In 1983, Keneally was hired to adapt his book, and he turned in a 220-page script. His adaptation focused on Schindler’s numerous relationships, and Keneally admitted he did not compress the story enough. Spielberg hired Kurt Luedtke, who had adapted the screenplay of Out of Africa, to write the next draft. Luedtke gave up almost four years later, as he found Schindler’s change of heart too unbelievable. During his time as director, Scorsese hired Steven Zaillian to write a script. When he was handed back the project, Spielberg found Zaillian’s 115-page draft too short, and asked him to extend it to 195 pages. Spielberg wanted more focus on the Jews in the story, and he wanted Schindler’s transition to be gradual and ambiguous, not a sudden breakthrough or epiphany.

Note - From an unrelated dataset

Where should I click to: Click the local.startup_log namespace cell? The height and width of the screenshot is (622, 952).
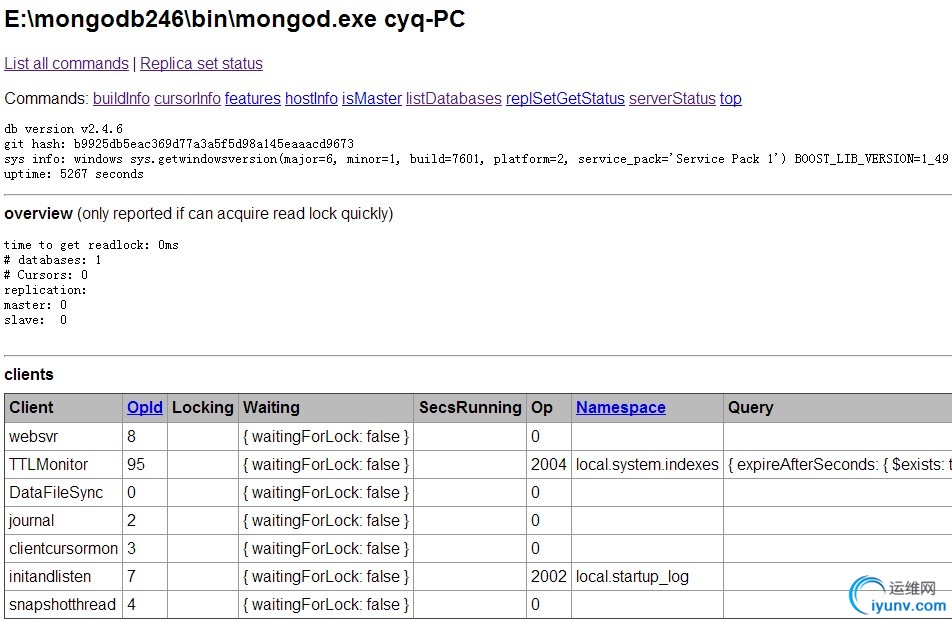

He extended the ghetto liquidation sequence, as he “felt very strongly that the sequence had to be almost unwatchable.”

Casting

Neeson auditioned as Schindler early on, and was cast in December 1992, after Spielberg saw him perform in Anna Christie on Broadway. Warren Beatty participated in a script reading, but Spielberg was concerned that he could not disguise his accent and that he would bring “movie star baggage”. Kevin Costner and Mel Gibson expressed interest in portraying Schindler, but Spielberg preferred to cast the relatively unknown Neeson, so the actor’s star quality would not overpower the character. Neeson felt Schindler enjoyed outsmarting the Nazis, who regarded him as a bit of a buffoon. “They don’t quite take him seriously, and he used that to full effect.” To help him prepare for the role, Spielberg showed Neeson film clips of Time Warner CEO Steve Ross, who had a charisma that Spielberg compared to Schindler’s. He also located a tape of Schindler speaking, which Neeson studied to learn the correct intonations and pitch.

Fiennes was cast as Amon Göth after Spielberg viewed his performances in A Dangerous Man: Lawrence After Arabia and Emily Brontë’s Wuthering Heights. Spielberg said of Fiennes’ audition that “I saw sexual evil. It is all about subtlety: there were moments of kindness that would move across his eyes and then instantly run cold.” Fiennes put on 28 pounds (13 kg) to play the role. He watched historic newsreels and talked to Holocaust survivors who knew Göth. In portraying him, Fiennes said “I got close to his pain. Inside him is a fractured, miserable human being. I feel split about him, sorry for him. He’s like some dirty, battered doll I was given and that I came to feel peculiarly attached to.” Doctors Samuel J. Leistedt and Paul Linkowski of the Université libre de Bruxelles describe Göth’s character in the film as a classic psychopath. Fiennes looked so much like Göth in costume that when Mila Pfefferberg met him, she trembled with fear.

The character of Itzhak Stern (played by Ben Kingsley) is a composite of the accountant Stern, factory manager Abraham Bankier, and Göth’s personal secretary, Mietek Pemper. The character serves as Schindler’s alter ego and conscience. Dustin Hoffman was offered the role but turned it down.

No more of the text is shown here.